_REQUIRED WORK_
Copying exactly, give the lines in the material below from the one with "Karjeras atbalsta balvas" to the one with "Drama and Theater (142, 1085)", ends included, and nothing besides.

_INPUT_
--

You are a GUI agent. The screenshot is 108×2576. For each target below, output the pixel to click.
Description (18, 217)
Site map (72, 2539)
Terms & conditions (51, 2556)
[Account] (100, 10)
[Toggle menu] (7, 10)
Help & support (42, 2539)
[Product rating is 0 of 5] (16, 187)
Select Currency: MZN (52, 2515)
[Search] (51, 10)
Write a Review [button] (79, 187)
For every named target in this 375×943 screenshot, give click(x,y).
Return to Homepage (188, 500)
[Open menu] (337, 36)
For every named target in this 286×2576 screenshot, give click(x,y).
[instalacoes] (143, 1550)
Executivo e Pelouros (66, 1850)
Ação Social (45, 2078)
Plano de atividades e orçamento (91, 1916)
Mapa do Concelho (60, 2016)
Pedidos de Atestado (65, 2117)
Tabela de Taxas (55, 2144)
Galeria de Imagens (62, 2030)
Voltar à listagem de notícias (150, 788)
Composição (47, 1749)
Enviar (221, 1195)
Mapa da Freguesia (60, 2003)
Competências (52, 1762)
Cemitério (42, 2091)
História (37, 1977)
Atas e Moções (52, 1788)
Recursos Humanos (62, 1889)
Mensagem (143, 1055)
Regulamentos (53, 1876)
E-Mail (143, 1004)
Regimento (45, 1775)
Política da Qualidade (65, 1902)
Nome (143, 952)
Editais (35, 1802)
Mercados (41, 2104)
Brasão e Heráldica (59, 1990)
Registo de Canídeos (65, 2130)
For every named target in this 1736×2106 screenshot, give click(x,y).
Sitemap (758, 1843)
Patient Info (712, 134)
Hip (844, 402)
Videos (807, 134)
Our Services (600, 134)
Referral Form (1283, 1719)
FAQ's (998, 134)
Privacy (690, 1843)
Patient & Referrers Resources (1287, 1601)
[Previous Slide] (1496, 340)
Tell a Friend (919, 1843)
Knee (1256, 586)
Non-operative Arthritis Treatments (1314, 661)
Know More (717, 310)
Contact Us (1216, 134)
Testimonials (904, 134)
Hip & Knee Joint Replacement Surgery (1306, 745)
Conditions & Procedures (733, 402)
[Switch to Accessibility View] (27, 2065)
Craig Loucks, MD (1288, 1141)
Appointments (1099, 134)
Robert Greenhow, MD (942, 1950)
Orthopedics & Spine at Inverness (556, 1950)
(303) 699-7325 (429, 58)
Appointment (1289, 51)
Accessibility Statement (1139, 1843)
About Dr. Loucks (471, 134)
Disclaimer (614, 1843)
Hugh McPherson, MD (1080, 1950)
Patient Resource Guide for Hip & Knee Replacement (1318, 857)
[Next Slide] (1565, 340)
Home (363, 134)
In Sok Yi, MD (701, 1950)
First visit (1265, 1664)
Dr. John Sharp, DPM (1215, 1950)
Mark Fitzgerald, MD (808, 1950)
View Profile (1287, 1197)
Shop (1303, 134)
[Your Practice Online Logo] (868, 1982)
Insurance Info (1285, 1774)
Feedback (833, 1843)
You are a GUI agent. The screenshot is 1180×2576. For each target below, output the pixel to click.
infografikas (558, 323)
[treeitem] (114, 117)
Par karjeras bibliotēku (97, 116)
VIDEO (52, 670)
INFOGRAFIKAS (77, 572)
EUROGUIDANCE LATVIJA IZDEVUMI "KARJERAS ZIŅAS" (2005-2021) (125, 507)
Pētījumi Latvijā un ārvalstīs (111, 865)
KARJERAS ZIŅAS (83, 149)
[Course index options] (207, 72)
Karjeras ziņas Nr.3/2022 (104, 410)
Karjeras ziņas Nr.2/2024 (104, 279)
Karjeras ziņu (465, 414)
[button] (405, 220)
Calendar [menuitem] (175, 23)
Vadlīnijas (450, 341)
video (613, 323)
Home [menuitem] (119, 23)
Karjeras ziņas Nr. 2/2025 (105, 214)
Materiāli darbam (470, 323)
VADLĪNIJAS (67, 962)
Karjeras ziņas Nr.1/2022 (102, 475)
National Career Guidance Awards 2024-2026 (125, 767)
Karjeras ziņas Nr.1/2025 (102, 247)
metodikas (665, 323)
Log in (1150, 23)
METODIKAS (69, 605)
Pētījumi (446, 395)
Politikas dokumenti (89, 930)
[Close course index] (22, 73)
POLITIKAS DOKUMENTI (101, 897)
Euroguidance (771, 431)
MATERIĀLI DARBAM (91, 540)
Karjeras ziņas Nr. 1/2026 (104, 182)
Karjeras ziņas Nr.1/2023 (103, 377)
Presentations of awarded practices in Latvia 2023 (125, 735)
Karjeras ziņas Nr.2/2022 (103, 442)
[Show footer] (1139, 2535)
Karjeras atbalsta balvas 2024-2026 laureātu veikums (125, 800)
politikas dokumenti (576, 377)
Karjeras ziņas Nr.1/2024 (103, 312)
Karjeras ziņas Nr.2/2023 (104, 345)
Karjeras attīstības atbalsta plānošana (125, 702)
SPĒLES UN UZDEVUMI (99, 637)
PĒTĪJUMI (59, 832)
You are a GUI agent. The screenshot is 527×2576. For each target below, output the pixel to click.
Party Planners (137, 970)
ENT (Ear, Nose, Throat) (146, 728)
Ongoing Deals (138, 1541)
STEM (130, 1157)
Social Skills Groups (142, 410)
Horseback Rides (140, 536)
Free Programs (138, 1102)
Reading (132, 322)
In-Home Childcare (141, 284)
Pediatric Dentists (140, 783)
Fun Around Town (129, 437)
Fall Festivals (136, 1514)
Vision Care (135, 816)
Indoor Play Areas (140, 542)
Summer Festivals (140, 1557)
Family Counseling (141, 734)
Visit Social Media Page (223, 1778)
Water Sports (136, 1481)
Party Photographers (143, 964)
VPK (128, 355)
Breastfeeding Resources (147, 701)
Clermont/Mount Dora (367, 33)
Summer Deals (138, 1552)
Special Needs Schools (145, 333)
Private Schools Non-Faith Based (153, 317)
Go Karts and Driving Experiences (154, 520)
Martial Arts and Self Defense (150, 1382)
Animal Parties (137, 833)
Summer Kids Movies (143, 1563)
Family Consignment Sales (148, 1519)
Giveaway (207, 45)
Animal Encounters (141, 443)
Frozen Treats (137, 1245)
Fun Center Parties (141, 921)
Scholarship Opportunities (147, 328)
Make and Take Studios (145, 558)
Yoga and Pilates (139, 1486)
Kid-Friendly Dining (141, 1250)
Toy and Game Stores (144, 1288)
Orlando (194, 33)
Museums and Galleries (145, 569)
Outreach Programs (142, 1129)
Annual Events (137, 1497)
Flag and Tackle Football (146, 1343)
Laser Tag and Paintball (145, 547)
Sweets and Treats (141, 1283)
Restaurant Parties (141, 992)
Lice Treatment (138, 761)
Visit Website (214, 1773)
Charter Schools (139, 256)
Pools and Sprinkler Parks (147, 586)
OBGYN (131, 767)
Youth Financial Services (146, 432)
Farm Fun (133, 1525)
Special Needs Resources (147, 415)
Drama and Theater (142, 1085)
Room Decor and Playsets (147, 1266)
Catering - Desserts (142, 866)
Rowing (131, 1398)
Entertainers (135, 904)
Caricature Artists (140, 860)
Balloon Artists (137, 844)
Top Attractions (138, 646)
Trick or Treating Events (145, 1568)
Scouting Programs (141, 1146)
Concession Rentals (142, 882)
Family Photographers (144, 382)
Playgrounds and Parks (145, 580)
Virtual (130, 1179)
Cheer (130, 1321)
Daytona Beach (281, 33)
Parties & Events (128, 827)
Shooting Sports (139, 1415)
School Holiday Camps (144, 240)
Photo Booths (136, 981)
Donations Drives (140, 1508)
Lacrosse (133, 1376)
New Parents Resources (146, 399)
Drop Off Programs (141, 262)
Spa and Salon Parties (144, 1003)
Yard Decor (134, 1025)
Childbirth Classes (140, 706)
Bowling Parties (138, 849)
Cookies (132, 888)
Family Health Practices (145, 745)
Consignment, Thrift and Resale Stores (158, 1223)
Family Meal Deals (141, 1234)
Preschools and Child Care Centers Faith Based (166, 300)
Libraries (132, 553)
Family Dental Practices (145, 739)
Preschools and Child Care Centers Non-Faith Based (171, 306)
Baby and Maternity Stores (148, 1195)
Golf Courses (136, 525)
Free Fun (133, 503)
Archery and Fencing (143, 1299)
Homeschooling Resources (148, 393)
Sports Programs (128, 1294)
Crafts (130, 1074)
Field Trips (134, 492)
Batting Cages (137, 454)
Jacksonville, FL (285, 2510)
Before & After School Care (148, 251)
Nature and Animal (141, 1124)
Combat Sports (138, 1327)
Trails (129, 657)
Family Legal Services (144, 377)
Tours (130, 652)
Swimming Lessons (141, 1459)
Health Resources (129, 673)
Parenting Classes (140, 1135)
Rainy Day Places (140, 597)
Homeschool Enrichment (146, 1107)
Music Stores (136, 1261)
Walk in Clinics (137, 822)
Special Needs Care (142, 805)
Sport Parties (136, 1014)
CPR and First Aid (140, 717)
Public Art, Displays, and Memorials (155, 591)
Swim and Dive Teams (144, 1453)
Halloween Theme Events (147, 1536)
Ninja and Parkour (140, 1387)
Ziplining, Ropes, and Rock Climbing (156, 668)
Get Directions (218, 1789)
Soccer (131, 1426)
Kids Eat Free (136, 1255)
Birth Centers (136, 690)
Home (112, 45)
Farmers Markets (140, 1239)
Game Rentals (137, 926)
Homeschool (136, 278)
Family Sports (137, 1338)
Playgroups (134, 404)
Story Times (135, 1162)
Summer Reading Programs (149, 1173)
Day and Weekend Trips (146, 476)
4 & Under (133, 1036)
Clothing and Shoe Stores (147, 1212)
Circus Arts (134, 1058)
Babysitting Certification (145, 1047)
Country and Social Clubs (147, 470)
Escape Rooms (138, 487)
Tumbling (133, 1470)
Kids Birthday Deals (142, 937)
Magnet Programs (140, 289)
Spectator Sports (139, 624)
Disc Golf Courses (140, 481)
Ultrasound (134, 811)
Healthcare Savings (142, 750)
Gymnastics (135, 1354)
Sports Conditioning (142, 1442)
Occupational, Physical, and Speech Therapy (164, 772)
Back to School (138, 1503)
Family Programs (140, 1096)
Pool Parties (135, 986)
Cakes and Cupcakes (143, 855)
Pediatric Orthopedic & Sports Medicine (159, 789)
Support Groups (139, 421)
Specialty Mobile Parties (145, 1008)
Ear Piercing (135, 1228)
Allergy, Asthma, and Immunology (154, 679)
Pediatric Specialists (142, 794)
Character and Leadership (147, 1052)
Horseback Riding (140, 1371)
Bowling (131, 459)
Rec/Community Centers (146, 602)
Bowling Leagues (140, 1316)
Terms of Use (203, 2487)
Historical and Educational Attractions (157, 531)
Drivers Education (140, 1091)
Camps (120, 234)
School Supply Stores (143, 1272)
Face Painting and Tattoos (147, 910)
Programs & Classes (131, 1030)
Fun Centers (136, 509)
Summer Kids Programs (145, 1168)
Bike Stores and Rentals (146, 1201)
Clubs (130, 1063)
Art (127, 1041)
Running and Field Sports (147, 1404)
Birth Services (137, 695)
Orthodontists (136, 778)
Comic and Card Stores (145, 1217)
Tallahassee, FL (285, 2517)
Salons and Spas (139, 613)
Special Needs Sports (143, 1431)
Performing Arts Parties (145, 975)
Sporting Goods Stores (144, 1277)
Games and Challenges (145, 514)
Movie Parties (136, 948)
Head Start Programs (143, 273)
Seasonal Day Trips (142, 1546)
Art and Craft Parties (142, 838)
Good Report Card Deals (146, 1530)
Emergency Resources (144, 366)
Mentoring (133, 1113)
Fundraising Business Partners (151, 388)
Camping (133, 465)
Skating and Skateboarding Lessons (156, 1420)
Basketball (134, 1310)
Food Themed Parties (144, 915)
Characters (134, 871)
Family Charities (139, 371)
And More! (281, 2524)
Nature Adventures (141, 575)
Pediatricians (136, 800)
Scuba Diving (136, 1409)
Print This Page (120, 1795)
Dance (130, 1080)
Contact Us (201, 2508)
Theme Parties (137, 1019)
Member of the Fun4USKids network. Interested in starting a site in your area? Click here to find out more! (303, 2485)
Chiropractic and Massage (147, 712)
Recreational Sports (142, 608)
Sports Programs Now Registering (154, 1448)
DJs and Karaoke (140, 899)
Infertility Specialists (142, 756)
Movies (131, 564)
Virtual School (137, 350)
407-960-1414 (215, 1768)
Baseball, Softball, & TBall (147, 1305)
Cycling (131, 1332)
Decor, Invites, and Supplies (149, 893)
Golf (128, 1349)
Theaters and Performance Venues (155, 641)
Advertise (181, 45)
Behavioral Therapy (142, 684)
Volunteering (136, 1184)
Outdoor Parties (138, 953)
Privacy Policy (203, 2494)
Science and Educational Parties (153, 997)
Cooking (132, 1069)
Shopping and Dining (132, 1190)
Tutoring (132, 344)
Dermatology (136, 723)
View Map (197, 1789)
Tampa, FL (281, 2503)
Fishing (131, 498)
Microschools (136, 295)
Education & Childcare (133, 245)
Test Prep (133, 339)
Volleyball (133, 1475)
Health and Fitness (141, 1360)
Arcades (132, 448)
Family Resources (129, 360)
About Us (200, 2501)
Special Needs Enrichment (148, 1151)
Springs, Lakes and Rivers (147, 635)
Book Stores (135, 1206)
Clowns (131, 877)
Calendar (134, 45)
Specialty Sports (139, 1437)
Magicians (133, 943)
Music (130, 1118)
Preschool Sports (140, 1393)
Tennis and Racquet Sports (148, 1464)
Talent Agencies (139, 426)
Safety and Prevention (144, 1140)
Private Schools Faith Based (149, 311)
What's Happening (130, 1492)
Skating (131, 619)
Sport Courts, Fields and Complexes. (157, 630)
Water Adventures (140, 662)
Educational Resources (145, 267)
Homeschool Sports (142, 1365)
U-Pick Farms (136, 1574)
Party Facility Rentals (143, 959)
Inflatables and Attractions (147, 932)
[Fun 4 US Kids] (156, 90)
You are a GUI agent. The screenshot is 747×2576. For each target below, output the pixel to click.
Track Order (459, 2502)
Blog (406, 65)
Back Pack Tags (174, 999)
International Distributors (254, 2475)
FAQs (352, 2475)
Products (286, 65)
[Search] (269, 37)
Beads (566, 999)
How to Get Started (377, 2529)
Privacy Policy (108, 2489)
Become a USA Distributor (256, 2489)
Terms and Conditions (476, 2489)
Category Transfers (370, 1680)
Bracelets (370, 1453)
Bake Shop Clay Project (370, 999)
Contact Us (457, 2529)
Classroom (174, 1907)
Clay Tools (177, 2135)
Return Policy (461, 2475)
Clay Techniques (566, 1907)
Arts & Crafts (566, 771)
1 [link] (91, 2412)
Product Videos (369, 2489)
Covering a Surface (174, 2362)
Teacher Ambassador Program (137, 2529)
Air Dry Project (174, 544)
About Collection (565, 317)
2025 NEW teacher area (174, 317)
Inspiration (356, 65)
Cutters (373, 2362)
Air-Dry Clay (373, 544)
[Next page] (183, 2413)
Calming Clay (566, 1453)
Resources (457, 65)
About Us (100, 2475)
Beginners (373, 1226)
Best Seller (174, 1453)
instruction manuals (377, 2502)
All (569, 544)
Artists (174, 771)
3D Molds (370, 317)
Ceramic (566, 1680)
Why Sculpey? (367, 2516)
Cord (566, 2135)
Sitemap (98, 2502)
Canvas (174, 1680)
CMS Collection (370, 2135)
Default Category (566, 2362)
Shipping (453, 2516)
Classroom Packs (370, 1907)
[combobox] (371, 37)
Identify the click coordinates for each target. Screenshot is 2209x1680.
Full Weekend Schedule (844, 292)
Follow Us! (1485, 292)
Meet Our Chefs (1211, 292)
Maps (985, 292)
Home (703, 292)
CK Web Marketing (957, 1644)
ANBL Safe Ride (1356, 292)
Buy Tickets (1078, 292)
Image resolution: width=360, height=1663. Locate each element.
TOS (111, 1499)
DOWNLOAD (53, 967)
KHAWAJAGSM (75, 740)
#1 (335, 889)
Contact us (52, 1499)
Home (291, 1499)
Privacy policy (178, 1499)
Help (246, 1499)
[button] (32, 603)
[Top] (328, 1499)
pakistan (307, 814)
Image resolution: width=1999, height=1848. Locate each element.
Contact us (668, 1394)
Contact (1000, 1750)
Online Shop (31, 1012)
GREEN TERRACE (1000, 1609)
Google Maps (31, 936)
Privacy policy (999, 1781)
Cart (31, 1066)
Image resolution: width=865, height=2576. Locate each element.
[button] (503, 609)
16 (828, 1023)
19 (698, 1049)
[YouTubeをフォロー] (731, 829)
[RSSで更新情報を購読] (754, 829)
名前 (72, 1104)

--

_RESULT_
Karjeras atbalsta balvas 2024-2026 laureātu veikums (125, 800)
politikas dokumenti (576, 377)
Karjeras ziņas Nr.1/2024 (103, 312)
Karjeras ziņas Nr.2/2023 (104, 345)
Karjeras attīstības atbalsta plānošana (125, 702)
SPĒLES UN UZDEVUMI (99, 637)
PĒTĪJUMI (59, 832)
You are a GUI agent. The screenshot is 527×2576. For each target below, output the pixel to click.
Party Planners (137, 970)
ENT (Ear, Nose, Throat) (146, 728)
Ongoing Deals (138, 1541)
STEM (130, 1157)
Social Skills Groups (142, 410)
Horseback Rides (140, 536)
Free Programs (138, 1102)
Reading (132, 322)
In-Home Childcare (141, 284)
Pediatric Dentists (140, 783)
Fun Around Town (129, 437)
Fall Festivals (136, 1514)
Vision Care (135, 816)
Indoor Play Areas (140, 542)
Summer Festivals (140, 1557)
Family Counseling (141, 734)
Visit Social Media Page (223, 1778)
Water Sports (136, 1481)
Party Photographers (143, 964)
VPK (128, 355)
Breastfeeding Resources (147, 701)
Clermont/Mount Dora (367, 33)
Summer Deals (138, 1552)
Special Needs Schools (145, 333)
Private Schools Non-Faith Based (153, 317)
Go Karts and Driving Experiences (154, 520)
Martial Arts and Self Defense (150, 1382)
Animal Parties (137, 833)
Summer Kids Movies (143, 1563)
Family Consignment Sales (148, 1519)
Giveaway (207, 45)
Animal Encounters (141, 443)
Frozen Treats (137, 1245)
Fun Center Parties (141, 921)
Scholarship Opportunities (147, 328)
Make and Take Studios (145, 558)
Yoga and Pilates (139, 1486)
Kid-Friendly Dining (141, 1250)
Toy and Game Stores (144, 1288)
Orlando (194, 33)
Museums and Galleries (145, 569)
Outreach Programs (142, 1129)
Annual Events (137, 1497)
Flag and Tackle Football (146, 1343)
Laser Tag and Paintball (145, 547)
Sweets and Treats (141, 1283)
Restaurant Parties (141, 992)
Lice Treatment (138, 761)
Visit Website (214, 1773)
Charter Schools (139, 256)
Pools and Sprinkler Parks (147, 586)
OBGYN (131, 767)
Youth Financial Services (146, 432)
Farm Fun (133, 1525)
Special Needs Resources (147, 415)
Drama and Theater (142, 1085)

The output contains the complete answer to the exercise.